Edward Bernays’ legacy continues to be seen in various aspects of modern society, particularly in the fields of advertising, public relations, and consumer culture:

  1. Advertising and Marketing Techniques: The emphasis on emotional appeal, storytelling, and creating a desire for products remains central in advertising campaigns. Companies use celebrities, influencers, and lifestyle branding to connect with consumers on a personal and emotional level.
  2. Consumerism and Planned Obsolescence: The practice of designing products to become outdated or worn out quickly, is still employed by industries like technology and fashion to drive sales.
  3. Public Relations: Bernays is credited with coining the term “public relations,” and his influence in this field endures.
  4. Manipulation of Public Opinion: Bernays’ work highlighted the power of persuasion and manipulation in shaping public opinion. Today, this legacy is evident in the realm of political communication, social media campaigns, and the dissemination of information where individuals and organizations use psychological tactics to influence public perception.

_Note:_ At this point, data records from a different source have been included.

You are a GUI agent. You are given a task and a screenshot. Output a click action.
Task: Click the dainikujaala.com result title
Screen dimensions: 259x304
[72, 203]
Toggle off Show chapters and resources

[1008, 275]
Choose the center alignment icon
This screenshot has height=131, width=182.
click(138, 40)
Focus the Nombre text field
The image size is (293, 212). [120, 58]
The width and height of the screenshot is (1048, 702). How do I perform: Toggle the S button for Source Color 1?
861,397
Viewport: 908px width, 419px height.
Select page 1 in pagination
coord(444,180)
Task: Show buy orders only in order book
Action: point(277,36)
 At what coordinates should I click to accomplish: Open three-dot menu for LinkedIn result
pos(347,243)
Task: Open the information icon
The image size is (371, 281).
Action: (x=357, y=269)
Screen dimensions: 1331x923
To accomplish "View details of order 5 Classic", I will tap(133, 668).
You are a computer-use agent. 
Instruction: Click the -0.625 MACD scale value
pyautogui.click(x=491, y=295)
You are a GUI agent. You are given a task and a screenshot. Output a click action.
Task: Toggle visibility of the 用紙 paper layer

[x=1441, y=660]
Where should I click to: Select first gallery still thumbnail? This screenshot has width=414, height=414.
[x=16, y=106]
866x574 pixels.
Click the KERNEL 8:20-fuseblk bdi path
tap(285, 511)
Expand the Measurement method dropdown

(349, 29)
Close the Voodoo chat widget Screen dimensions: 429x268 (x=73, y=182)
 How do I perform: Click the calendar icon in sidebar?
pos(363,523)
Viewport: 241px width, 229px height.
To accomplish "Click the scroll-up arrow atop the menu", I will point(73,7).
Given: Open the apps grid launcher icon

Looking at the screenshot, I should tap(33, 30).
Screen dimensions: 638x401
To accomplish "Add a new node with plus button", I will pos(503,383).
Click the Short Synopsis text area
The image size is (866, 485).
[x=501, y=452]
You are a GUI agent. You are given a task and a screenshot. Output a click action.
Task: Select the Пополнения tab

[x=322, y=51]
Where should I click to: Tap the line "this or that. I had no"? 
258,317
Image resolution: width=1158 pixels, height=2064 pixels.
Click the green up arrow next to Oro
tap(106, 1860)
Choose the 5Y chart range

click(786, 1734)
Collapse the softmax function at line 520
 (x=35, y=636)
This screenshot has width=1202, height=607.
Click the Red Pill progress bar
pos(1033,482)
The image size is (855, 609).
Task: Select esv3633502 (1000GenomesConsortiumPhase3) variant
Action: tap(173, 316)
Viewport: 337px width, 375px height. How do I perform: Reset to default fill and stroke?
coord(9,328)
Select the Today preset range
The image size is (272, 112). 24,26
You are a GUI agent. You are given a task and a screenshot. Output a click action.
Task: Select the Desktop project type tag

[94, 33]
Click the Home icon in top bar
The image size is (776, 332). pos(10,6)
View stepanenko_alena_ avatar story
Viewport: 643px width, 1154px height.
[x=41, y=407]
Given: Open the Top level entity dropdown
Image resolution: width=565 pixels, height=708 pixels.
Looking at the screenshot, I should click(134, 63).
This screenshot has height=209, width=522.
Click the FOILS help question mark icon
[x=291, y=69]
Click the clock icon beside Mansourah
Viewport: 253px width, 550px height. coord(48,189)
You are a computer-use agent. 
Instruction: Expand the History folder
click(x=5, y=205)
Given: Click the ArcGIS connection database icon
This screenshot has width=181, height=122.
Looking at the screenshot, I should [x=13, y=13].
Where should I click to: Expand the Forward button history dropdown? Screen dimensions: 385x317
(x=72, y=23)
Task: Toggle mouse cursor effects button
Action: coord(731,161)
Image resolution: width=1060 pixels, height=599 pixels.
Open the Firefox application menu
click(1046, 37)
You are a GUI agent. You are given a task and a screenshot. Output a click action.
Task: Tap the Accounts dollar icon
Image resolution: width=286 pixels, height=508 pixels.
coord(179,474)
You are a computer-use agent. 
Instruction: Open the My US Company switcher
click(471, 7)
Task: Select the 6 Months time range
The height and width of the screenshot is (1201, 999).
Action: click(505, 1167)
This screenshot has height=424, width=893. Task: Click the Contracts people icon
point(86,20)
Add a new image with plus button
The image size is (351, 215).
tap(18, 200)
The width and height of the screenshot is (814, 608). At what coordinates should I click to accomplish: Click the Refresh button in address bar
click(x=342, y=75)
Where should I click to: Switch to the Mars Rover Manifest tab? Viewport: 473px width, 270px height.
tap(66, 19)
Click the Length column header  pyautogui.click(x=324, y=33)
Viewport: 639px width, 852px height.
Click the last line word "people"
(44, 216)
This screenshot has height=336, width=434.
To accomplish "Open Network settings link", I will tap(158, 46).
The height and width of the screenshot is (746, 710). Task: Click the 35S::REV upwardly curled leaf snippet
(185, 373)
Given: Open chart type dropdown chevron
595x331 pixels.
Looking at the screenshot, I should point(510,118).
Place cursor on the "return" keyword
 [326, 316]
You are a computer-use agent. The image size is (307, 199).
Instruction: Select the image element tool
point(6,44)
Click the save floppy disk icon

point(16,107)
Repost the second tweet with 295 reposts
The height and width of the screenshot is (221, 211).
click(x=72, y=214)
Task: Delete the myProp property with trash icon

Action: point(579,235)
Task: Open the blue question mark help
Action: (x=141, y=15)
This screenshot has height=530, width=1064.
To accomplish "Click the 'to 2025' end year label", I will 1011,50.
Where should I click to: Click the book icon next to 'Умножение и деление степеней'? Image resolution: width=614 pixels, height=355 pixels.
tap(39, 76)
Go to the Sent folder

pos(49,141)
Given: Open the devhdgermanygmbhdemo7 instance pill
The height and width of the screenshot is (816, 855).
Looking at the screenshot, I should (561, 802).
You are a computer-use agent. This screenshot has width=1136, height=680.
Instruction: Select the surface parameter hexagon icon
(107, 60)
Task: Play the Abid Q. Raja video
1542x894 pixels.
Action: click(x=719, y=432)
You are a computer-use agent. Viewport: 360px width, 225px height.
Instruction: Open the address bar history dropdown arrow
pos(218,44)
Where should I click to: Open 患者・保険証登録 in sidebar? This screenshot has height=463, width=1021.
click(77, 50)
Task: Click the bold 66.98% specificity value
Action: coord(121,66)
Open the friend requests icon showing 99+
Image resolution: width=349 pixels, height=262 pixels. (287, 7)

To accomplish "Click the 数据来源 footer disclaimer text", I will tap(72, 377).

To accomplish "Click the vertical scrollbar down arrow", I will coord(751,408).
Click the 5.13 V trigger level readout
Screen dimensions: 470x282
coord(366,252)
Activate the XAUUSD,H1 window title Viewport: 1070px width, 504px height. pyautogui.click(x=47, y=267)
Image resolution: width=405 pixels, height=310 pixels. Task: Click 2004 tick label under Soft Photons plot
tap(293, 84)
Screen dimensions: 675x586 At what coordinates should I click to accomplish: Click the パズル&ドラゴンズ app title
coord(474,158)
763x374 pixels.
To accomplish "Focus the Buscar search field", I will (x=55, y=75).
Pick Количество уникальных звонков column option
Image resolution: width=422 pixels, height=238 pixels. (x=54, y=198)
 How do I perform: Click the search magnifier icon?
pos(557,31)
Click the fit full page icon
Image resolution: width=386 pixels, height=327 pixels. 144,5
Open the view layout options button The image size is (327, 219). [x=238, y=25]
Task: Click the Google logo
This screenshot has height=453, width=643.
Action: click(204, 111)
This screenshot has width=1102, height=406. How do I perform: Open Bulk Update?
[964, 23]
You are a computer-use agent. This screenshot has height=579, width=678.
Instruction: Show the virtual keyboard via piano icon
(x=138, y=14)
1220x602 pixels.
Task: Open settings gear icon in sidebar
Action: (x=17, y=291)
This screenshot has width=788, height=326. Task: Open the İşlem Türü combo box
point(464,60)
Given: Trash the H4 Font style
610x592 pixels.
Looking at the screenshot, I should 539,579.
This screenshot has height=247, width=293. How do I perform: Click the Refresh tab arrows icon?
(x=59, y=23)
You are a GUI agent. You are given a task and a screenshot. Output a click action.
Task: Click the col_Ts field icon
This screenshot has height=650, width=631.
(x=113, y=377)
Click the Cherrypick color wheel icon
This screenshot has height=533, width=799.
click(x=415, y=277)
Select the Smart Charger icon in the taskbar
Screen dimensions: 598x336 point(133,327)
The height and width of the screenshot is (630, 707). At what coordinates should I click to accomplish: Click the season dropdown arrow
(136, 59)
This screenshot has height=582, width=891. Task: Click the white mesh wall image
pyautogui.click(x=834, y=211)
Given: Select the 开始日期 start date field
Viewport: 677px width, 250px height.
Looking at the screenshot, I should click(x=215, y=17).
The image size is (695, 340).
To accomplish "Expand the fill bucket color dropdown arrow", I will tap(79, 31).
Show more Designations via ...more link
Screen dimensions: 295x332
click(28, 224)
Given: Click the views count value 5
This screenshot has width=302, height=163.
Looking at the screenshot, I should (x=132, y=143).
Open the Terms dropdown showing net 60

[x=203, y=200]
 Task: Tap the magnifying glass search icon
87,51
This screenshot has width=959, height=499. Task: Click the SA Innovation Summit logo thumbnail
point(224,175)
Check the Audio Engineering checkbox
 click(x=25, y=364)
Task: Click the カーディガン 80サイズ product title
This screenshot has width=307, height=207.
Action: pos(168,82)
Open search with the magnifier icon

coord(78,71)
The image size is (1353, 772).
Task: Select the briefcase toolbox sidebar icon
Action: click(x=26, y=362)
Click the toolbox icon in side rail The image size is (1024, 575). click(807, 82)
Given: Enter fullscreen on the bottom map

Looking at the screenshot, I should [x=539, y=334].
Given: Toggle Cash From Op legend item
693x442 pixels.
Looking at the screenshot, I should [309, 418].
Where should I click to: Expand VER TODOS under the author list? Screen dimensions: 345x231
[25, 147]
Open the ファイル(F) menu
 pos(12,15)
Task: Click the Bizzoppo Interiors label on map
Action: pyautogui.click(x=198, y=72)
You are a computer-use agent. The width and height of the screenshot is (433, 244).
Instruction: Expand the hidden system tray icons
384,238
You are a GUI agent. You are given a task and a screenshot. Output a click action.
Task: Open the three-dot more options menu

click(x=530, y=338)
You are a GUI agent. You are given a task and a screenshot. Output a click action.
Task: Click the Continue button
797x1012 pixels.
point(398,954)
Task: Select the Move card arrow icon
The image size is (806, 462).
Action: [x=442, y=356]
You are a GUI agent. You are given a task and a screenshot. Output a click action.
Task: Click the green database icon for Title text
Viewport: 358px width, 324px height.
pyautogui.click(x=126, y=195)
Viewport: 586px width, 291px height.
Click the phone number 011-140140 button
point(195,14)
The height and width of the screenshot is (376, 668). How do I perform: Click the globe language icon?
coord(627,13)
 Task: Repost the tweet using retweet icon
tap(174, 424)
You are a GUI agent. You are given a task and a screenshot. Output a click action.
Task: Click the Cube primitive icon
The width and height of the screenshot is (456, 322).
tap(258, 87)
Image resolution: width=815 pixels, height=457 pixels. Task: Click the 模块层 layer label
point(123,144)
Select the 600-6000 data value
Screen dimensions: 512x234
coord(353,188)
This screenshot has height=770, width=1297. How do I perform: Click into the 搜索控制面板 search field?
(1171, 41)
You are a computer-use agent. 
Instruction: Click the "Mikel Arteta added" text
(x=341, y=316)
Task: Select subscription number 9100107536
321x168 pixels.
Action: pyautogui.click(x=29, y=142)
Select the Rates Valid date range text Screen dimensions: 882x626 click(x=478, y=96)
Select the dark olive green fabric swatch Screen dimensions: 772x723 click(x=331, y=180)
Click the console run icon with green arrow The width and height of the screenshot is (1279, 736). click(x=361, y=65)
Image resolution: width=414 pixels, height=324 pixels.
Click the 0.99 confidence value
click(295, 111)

In summary, Edward Bernays’ legacy is very much alive today, as his ideas and techniques continue to shape how products are marketed, public opinion is influenced, and consumer culture operates. I don’t know how to feel about this man. On the one hand, he single-handedly re-invented 3 fields and created an influence alive today and as a psychologist, I find it interesting. On the other hand, his contribution to overconsumption and division within society which is slowly killing our world is painfully obvious.

What is it about Austrians in the XX century?